Re: [PATCHv4 3/6] mm/zpool: implement common zpool api to zbud/zsmalloc

Dan Streetman <ddstreet@xxxxxxxx> · Fri, 27 Jun 2014 13:11:15 -0400

On Tue, Jun 24, 2014 at 7:08 PM, Andrew Morton
<akpm@xxxxxxxxxxxxxxxxxxxx> wrote:
> On Tue, 24 Jun 2014 11:39:12 -0400 Dan Streetman <ddstreet@xxxxxxxx> wrote:
>
>> On Mon, Jun 23, 2014 at 5:46 PM, Andrew Morton
>> <akpm@xxxxxxxxxxxxxxxxxxxx> wrote:
>> > On Mon,  2 Jun 2014 18:19:43 -0400 Dan Streetman <ddstreet@xxxxxxxx> wrote:
>> >
>> >> Add zpool api.
>> >>
>> >> zpool provides an interface for memory storage, typically of compressed
>> >> memory.  Users can select what backend to use; currently the only
>> >> implementations are zbud, a low density implementation with up to
>> >> two compressed pages per storage page, and zsmalloc, a higher density
>> >> implementation with multiple compressed pages per storage page.
>> >>
>> >> ...
>> >>
>> >> +/**
>> >> + * zpool_create_pool() - Create a new zpool
>> >> + * @type     The type of the zpool to create (e.g. zbud, zsmalloc)
>> >> + * @flags    What GFP flags should be used when the zpool allocates memory.
>> >> + * @ops              The optional ops callback.
>> >> + *
>> >> + * This creates a new zpool of the specified type.  The zpool will use the
>> >> + * given flags when allocating any memory.  If the ops param is NULL, then
>> >> + * the created zpool will not be shrinkable.
>> >> + *
>> >> + * Returns: New zpool on success, NULL on failure.
>> >> + */
>> >> +struct zpool *zpool_create_pool(char *type, gfp_t flags,
>> >> +                     struct zpool_ops *ops);
>> >
>> > It is unconventional to document the API in the .h file.  It's better
>> > to put the documentation where people expect to find it.
>> >
>> > It's irritating for me (for example) because this kernel convention has
>> > permitted me to train my tags system to ignore prototypes in headers.
>> > But if I want to find the zpool_create_pool documentation I will need
>> > to jump through hoops.
>>
>> Got it, I will move it to the .c file.
>>
>> I noticed you pulled these into -mm, do you want me to send follow-on
>> patches for these changes, or actually update the origin patches and
>> resend the patch set?
>
> Full resend, I guess.  I often add things which are
> not-quite-fully-baked to give them a bit of testing, check for
> integration with other changes, etc.
>
>> >
>> >>
>> >> ...
>> >>
>> >> +
>> >> +struct zpool *zpool_create_pool(char *type, gfp_t flags,
>> >> +                     struct zpool_ops *ops)
>> >> +{
>> >> +     struct zpool_driver *driver;
>> >> +     struct zpool *zpool;
>> >> +
>> >> +     pr_info("creating pool type %s\n", type);
>> >> +
>> >> +     spin_lock(&drivers_lock);
>> >> +     driver = zpool_get_driver(type);
>> >> +     spin_unlock(&drivers_lock);
>> >
>> > Racy against unregister.  Can be solved with a standard get/put
>> > refcounting implementation.  Or perhaps a big fat mutex.
>
> Was there a decision here?

What I tried to do, with the final patch in the set, was use module
usage counting combined with function documentation - in
zpool_create_pool() the zpool_get_driver() does try_module_get()
before releasing the spinlock, so if the driver *only* calls
unregister from its module exit function, I think we should be good -
once zpool_create_pool() gets the driver module, the driver won't
enter its exit function and thus won't unregister; and if the driver
module has started its exit function, try_module_get() will return
failure and zpool_create_pool() will return failure.
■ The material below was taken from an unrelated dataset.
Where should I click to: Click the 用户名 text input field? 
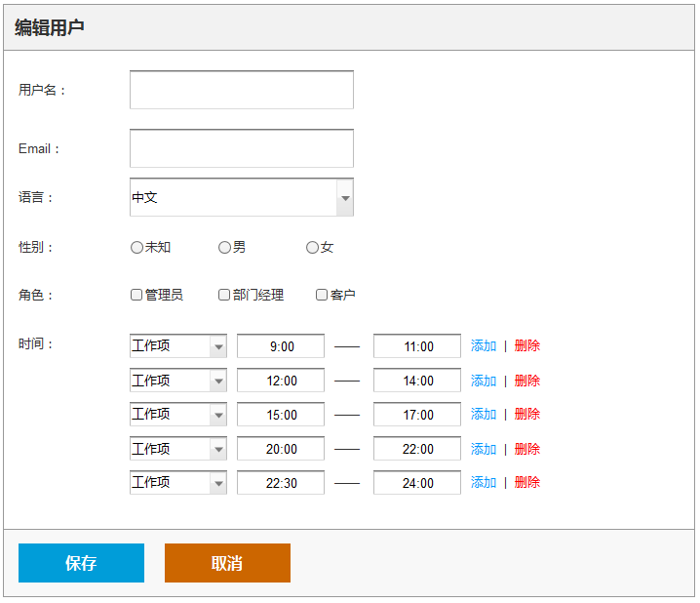pyautogui.click(x=242, y=90)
Now, if we remove the restriction that the driver module can only
unregister from its module exit function, then we would need an
additional refcount (we could use module_refcount() but the module may
have refcounts unrelated to us) and unregister would need a return
value, to indicate failure.  I think the problem I had with that is,
in the driver module's exit function it can't abort if unregister
fails; but with the module refcounting, unregister shouldn't ever fail
in the driver's exit function...

So should I remove the unregister function doc asking to only call
unregister from the module exit function, and add a separate refcount
to the driver get/put functions?  I don't think we need to use a kref,
since we don't want to free the driver once kref == 0, we want to be
able to check in the unregister function if there are any refs, so
just an atomic_t should work.  And we would still need to keep the
module get/put, too, so it would be something like:

  spin_lock(&drivers_lock);
...
  bool got = try_module_get(driver->owner);
  if (got)
    atomic_inc(driver->refs);
  spin_unlock(&drivers_lock);
  return got ? driver : NULL;

with the appropriate atomic_dec in zpool_put_driver(), and unregister
would change to:

int zpool_unregister_driver(struct zpool_driver *driver)
{
  spin_lock(&drivers_lock);
  if (atomic_read(driver->refs) > 0) {
    spin_unlock(&drivers_lock);
    return -EBUSY;
  }
  list_del(&driver->list);
  spin_unlock(&drivers_lock);
  return 0;
}

>
>> >> +void zpool_destroy_pool(struct zpool *zpool)
>> >> +{
>> >> +     pr_info("destroying pool type %s\n", zpool->type);
>> >> +
>> >> +     spin_lock(&pools_lock);
>> >> +     list_del(&zpool->list);
>> >> +     spin_unlock(&pools_lock);
>> >> +     zpool->driver->destroy(zpool->pool);
>> >> +     kfree(zpool);
>> >> +}
>> >
>> > What are the lifecycle rules here?  How do we know that nobody else can
>> > be concurrently using this pool?
>>
>> Well I think with zpools, as well as direct use of zsmalloc and zbud
>> pools, whoever creates a pool is responsible for making sure it's no
>> longer in use before destroying it.
>
> Sounds reasonable.  Perhaps there's some convenient WARN_ON we can put
> in here to check that.

Since zpool's just a passthrough, there's no simple way of it telling
if a pool is in use or not, but warnings could be added to
zbud/zsmalloc's destroy functions.  zs_destroy_pool() already does
check and pr_info() if any non-empty pools are destroyed.

>
>>  I think in most use cases, pool
>> creators won't be sharing their pools, so there should be no issue
>> with concurrent use.  In fact, concurrent pool use it probably a bad
>> idea in general - zsmalloc for example relies on per-cpu data during
>> handle mapping, so concurrent use of a single pool might result in the
>> per-cpu data being overwritten if multiple users of a single pool
>> tried to map and use different handles from the same cpu.
>
> That's all a bit waffly.  Either we support concurrent use or we don't!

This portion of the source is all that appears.